• To do
Resume the article about the Afghan short film No Woman, continuing from its final sentence.
──────── Text section
- Persian: زن ممنوع
- Directed by: Yama Rauff
- Written by: Yama Ŕauff
- Story by: Yama Rauf
- Starring: Habibullah Nikzad; Noor Jamal;
- Cinematography: Yama Rauf
- Edited by: Yama Rauf
- Release date: March 2015;
- Running time: 3 minutes
- Country: Afghanistan
- Language: silent film

= No Woman =

No Woman (Persian: زن ممنوع) is a 2015 experimental, arthouse short film from Afghanistan by Yama Rauf. Shot in black and white and presented as a silent film, it is also noted for its feminist themes.

The film debuted in Afghanistan in March 2015, where it was recognized at the Women's Day celebration film competition in Mazar-i-Sharif, winning the Best Film Prize. It was also screened at the 3rd Afghanistan International Women's Film Festival in Herat, before going on to international exhibitions and festivals, including "Fresh Legs 2016" at Galleri Heike Arndt DK in Germany and Denmark, the East Van Short Film Showcase in Vancouver, Canada, and the June 2016 Tracce Cinematografiche Film Fest in Rome.

It went on to win the 2016 "Audience Choice: Experimental Film" award of the Women's Voices Now online film festival and the "Best Experimental Film Award" at Poland's 25th Euroshorts Film Festival.

==Plot==
Two girls are standing along a desert road that has a sign that says that no women are allowed to cross the line. One girl (Noor Jamal) walks alone through the desert along a road marked by a sign forbidding women to pass. She encounters a masked armed man (Habibullah Nikzad), pulls off his mask, and continues walking, leaving him weeping behind her. Later, a group of girls approach the same road; after hearing a gunshot, they are uncertain what to do, before seeing the mask floating on the wind.
────────────────
──────── Dataset entries
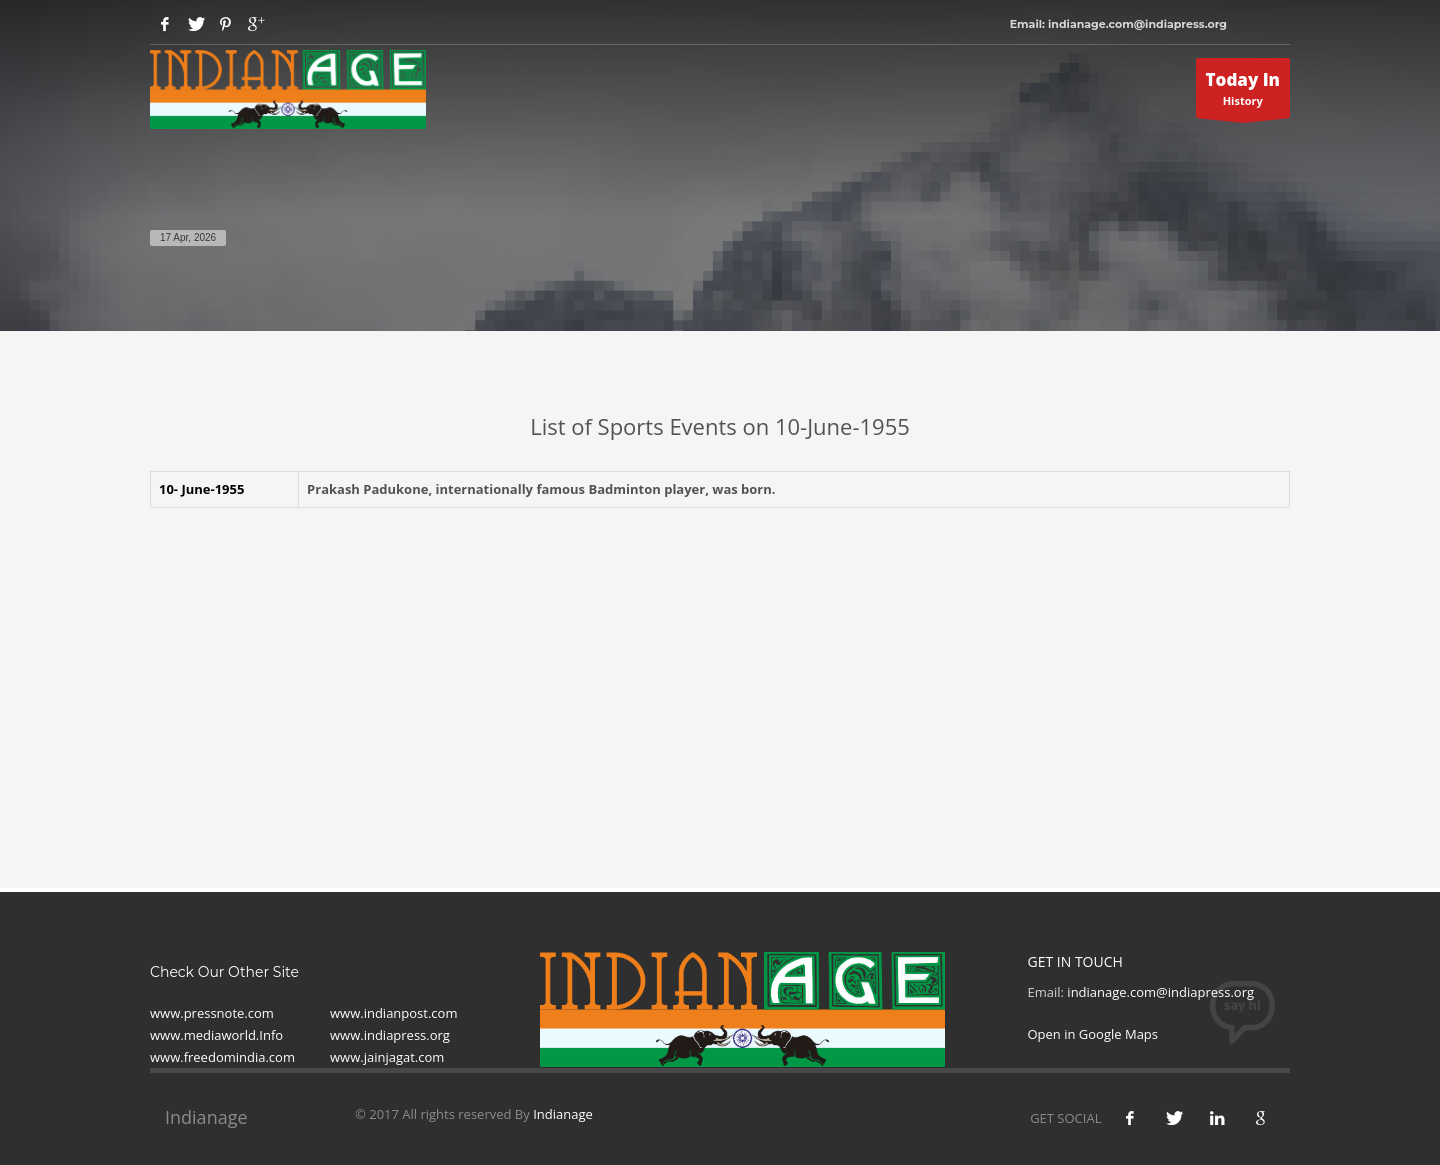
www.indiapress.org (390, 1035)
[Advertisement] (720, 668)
────────────────
──────── Dataset entries
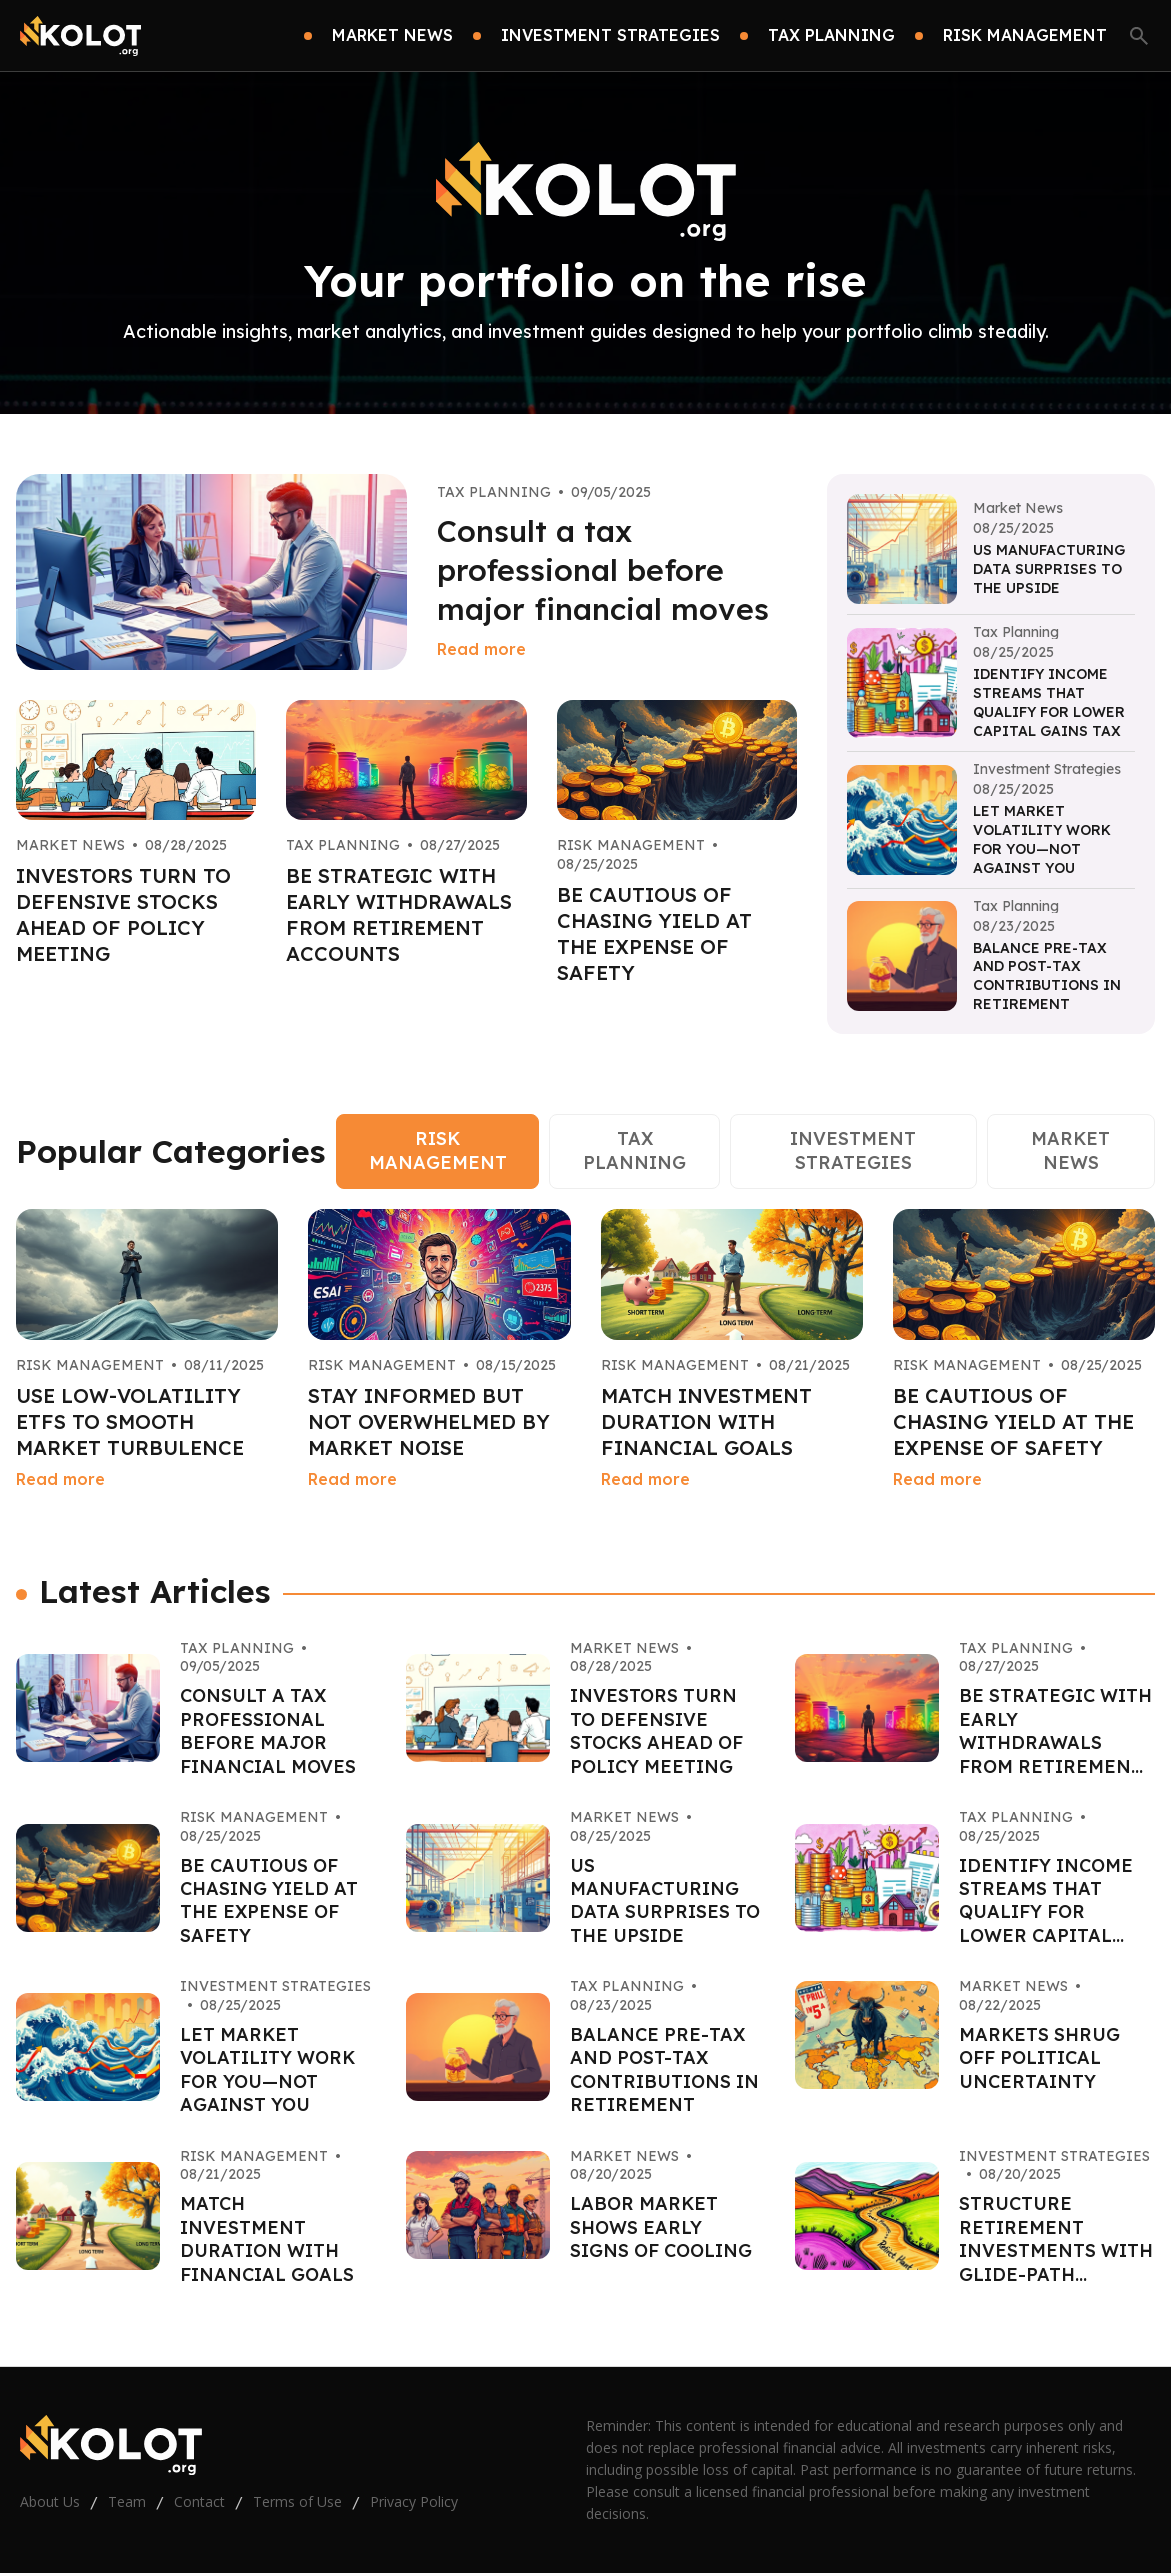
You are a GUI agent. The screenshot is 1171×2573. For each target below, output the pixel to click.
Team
────────────────
• Final result
==Cast==
- Noor Jamal as The Girl
- Habibullah Nikzad as Man in Mask

==Reception==
Nick Wangersky of Hollywood North Magazine wrote that "in spite of the way they're treated at times, women do matter." He called the project an "artistic film" that "states that women should be allowed to make decisions too," and praised its "innovative and bold way" of showing both the vileness of oppressors and the struggles of women in Islamic countries.

Misty Layne of CinemaSchminema described it as "one of the most beautiful films under 3 minutes I've ever seen," highlighting its desert setting, black-and-white photography, and message of women "following in the footsteps of those who fought before them for equal rights." She also reviewed it for Rogue Cinema, where she similarly praised its artistry and feminist message.

Najibullah Khurshid from Afghanistan's 8am daily noted that while the film portrays women in trouble, it also shows their lack of solidarity with one another. He described No Woman as a "community orientated story... beyond the level of awareness of its audience," and praised it for presenting a fresh, Western-style perspective distinct from the commercially driven filmmaking then common in Afghanistan.

==Theme==
No Woman highlights the restrictions placed on women in Afghanistan when it comes to making their own decisions. While it shows only a few girls on screen, it is intended as a representation of the struggles faced by most Afghan women, and their aspirations and obstacles.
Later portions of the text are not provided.